Activity>
Write the next part of the science news briefs on methane research and endangered abalone, starting right after their final sentence.

Extracted text>
* * * * * * * * *

CLIMATE SCIENCE
Methane studies need beefing up
Belching cows emit much of the methane emitted in the United States, but research on how to lessen this source of greenhouse gas is underfunded, a report suggests. Agricultural lands provide roughly one-tenth of all U.S. climate-altering emissions, and 28% of this agricultural portion comes from methane created by feed fermenting in the multichambered stomachs of cattle, sheep, and goats. But research to reduce livestock emissions—by supplementing their feed with red seaweed, for example—has received just $2 million of the $241 million that U.S. federal agencies spend each year for agricultural research to mitigate the effects of climate change, according to an analysis released this week by the Breakthrough Institute, a nonprofit environmental think tank. The report found that between 2017 and 2021, most agricultural R&D funding on climate went to studying carbon sequestration by soils and crops.
CONSERVATION
Many abalone species may face extinction
Perlemoen abalone, newly listed as endangered in the wild, are farm raised in South Africa.PETER CHADWICK/SCIENCE SOURCE
Facing numerous risks, 20 species of abalone—shellfish highly prized as seafood—have been added to the International Union for Conservation of Nature’s (IUCN’s) Red List of species threatened with extinction. Abalone are marine snails that can live for several decades and grow up to 30 centimeters long. For the first time, researchers consulting for IUCN reviewed the conservation status of all 54 species and identified overharvesting, including poaching, as a key threat. For example, criminal networks have pushed populations of South Africa’s perlemoen abalone (Haliotis midae) to the brink. Marine heat waves linked to climate change have hammered other species. Diseases, such as withering syndrome, are also hitting some species, including the critically endangered black abalone (H. cracherodii) in California and Mexico. Consumers should buy farmed or sustainably harvested abalone, says Howard Peters of the University of York, who led the review team.

* * * * * * * * *

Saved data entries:

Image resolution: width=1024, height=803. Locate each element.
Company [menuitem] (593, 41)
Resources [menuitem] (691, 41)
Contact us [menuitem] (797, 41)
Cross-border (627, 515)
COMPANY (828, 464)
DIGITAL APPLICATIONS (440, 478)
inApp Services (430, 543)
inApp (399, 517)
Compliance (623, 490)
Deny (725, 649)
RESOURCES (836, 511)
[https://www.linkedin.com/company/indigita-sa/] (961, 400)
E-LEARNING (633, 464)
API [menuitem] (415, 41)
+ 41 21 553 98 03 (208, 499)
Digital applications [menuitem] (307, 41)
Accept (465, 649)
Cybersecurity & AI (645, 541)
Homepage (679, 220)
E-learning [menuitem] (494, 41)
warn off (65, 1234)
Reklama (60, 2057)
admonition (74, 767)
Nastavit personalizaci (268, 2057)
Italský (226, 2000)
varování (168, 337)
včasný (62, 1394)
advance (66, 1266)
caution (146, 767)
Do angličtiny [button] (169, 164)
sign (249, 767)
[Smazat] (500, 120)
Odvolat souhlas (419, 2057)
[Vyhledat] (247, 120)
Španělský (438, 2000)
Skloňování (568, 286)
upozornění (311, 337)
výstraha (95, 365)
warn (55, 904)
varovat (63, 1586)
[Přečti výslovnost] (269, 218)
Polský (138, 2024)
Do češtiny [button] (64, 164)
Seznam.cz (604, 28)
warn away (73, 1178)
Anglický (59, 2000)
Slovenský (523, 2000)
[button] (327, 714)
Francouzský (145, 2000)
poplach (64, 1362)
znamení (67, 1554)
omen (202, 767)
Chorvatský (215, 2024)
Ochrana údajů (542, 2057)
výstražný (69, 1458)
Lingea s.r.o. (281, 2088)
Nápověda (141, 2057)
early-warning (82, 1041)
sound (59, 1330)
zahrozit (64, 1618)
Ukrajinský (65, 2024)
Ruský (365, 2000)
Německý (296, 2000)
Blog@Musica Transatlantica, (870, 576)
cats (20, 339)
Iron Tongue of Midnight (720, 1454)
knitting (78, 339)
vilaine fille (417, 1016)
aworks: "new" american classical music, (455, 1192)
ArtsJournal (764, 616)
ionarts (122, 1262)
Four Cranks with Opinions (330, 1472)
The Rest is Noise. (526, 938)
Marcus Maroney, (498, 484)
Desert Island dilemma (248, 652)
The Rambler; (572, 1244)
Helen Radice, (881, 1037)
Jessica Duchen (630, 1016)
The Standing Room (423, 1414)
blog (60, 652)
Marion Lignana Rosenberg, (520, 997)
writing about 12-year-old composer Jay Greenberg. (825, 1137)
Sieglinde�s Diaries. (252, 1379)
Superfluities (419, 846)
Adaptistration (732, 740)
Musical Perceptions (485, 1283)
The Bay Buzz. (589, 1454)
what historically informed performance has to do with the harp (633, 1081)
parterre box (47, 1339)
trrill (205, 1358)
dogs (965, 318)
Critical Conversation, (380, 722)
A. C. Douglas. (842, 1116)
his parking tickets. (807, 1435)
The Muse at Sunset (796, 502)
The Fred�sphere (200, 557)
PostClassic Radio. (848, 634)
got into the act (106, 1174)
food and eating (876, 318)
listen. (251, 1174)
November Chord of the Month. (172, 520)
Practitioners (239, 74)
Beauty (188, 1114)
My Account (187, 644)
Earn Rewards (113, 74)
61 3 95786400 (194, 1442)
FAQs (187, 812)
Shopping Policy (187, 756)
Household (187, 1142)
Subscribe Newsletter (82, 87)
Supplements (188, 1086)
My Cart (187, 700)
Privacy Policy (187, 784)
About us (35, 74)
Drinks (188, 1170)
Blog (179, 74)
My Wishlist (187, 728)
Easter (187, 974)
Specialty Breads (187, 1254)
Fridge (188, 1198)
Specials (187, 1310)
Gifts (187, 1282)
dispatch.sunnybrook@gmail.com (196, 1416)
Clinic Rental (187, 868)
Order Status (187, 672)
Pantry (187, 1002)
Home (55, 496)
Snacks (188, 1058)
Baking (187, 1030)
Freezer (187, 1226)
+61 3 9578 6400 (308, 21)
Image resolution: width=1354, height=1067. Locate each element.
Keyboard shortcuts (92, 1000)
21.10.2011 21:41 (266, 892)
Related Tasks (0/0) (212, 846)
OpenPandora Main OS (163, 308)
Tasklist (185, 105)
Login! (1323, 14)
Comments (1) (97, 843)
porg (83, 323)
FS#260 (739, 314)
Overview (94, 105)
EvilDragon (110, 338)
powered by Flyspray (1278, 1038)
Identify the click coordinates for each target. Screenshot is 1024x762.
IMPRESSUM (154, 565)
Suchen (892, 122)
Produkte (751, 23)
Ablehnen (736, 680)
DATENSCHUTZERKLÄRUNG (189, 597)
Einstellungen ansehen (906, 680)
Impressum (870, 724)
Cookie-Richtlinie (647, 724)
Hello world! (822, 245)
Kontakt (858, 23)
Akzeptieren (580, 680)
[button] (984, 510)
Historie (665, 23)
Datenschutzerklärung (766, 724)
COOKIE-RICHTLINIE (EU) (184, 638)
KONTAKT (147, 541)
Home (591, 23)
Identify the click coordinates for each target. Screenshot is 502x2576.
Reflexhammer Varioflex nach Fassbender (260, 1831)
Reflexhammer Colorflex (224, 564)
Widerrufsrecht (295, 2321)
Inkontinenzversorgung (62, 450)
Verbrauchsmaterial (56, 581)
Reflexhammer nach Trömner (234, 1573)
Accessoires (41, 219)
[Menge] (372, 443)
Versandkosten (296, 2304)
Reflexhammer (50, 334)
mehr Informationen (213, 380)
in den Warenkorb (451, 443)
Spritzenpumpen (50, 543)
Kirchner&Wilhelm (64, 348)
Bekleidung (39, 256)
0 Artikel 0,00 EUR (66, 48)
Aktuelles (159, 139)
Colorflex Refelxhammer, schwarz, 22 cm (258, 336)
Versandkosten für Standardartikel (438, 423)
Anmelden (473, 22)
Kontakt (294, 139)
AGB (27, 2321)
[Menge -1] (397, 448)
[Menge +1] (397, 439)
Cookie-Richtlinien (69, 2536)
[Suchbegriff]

* * * * * * * * *

Written response>
LEADERSHIP
Wellcome head moves to WHO
Jeremy Farrar, director of the Wellcome Trust since 2013, will become the new chief scientist at the World Health Organization in early 2023. At Wellcome, Farrar oversaw one of the world’s biggest nongovernmental science funders, expanding its portfolio from basic research into areas including mental health, the health impacts of climate change, and infectious diseases, including groundbreaking clinical trials for vaccines and treatments during the devastating Ebola outbreak in West Africa. Before leading Wellcome, Farrar, a trained neurologist, spent nearly 2 decades heading a Wellcome-funded infectious disease research group in Ho Chi Minh City, Vietnam.
STATISTICS
Portal speeds access to U.S. data
Researchers can now use a single website to request access to more than 1000 restricted data sets maintained by 16 U.S. agencies. The Standard Application Process was launched on 8 December at ResearchDataGov.org. It is expected to make it faster and easier for scientists to analyze U.S. education, health, labor, housing, and demographic trends from data sets otherwise inaccessible to the public because they involve national security, intellectual property, or personal privacy. Researchers still must be vetted before being granted access. But those seeking data from multiple agencies won’t have to re-enter basic information about themselves and their research teams, and reviewers vetting the application will apply the same criteria regardless of which agency holds the data set. Nick Hart of the Data Foundation says he welcomes the one-stop shopping. But he calls for more improvements, including a publicly accessible catalog of all federal data now being collected, to satisfy a 2018 law promoting evidence-based policymaking through better use of federal data.